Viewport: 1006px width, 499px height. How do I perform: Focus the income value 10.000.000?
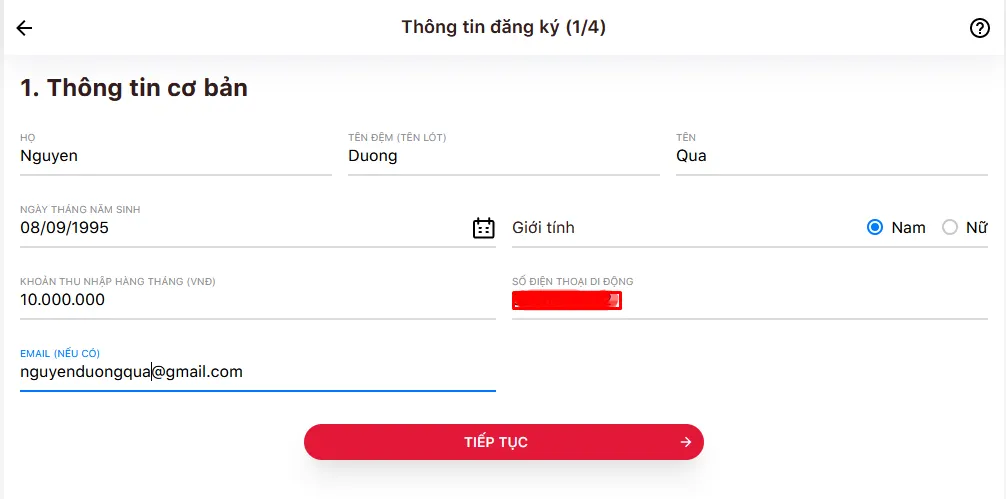click(63, 300)
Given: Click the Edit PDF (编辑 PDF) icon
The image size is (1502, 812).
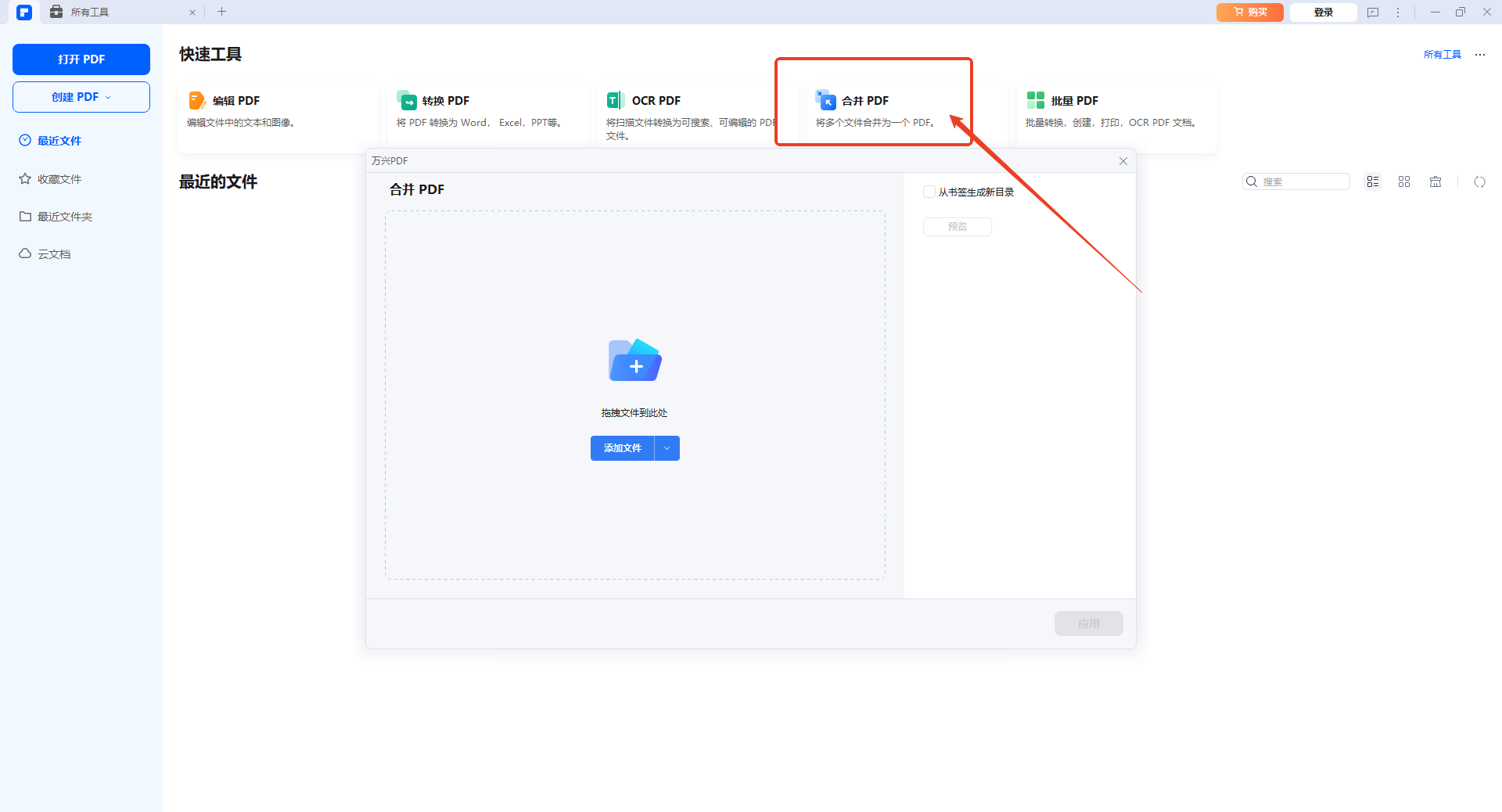Looking at the screenshot, I should click(x=197, y=100).
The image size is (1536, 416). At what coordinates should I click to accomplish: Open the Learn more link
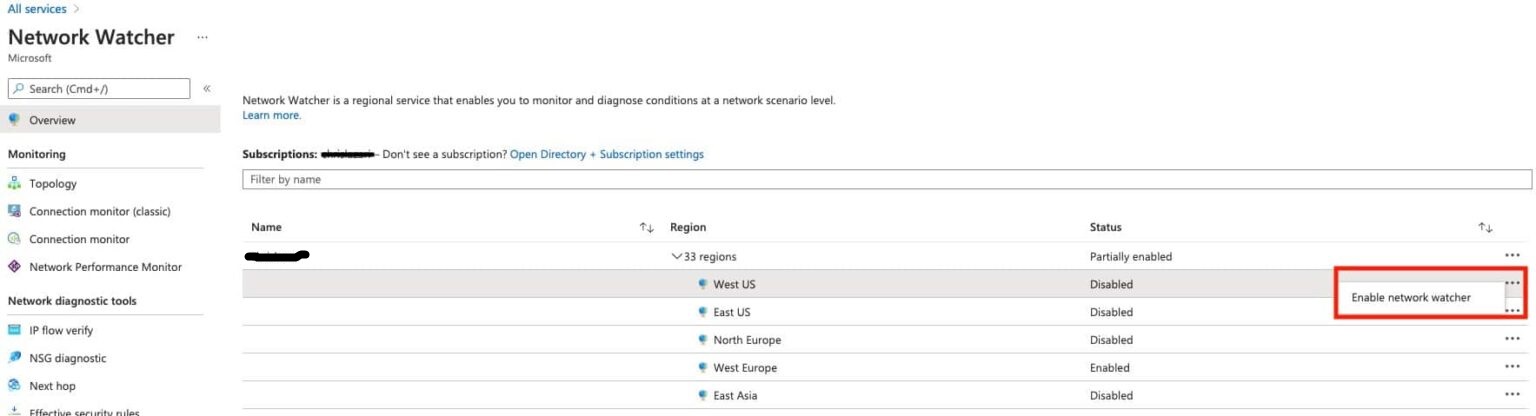click(271, 115)
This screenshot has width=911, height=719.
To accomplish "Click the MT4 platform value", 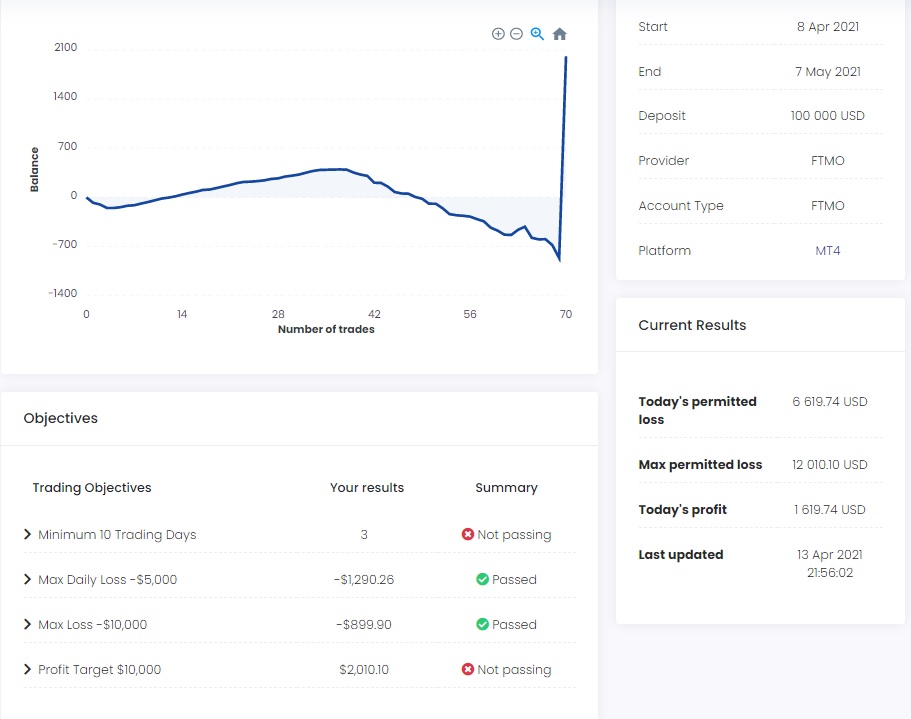I will coord(828,251).
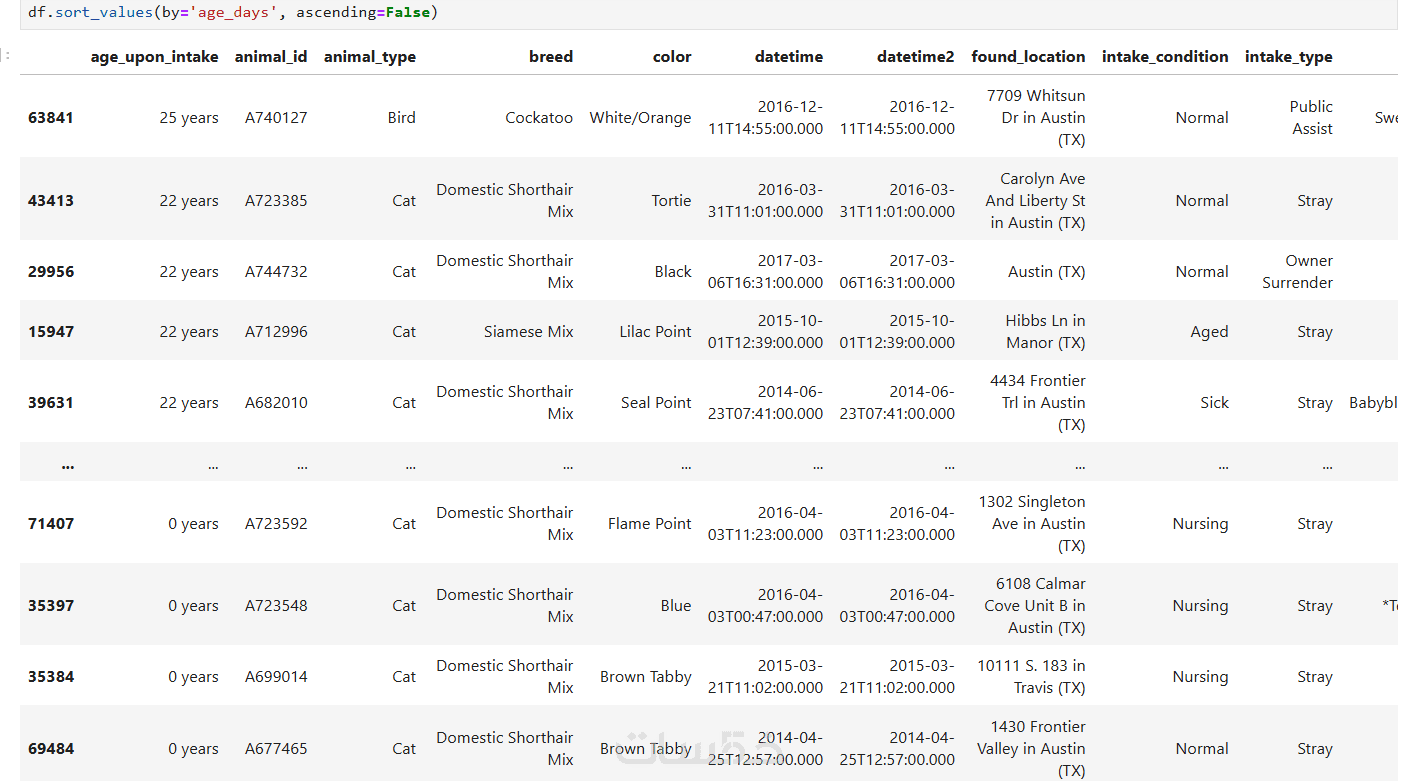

**Work instruction:**
Copy nothing but the lines from the top of the data down to the line containing "This screenshot has width=911, height=719.", and leave the pictures out.

**Response box:**
Viewport: 1006px width, 499px height. How do I perform: Focus the income value 10.000.000?
click(63, 300)
Given: Click the Edit PDF (编辑 PDF) icon
The image size is (1502, 812).
Looking at the screenshot, I should click(x=197, y=100).
The image size is (1536, 416). At what coordinates should I click to accomplish: Open the Learn more link
click(271, 115)
This screenshot has width=911, height=719.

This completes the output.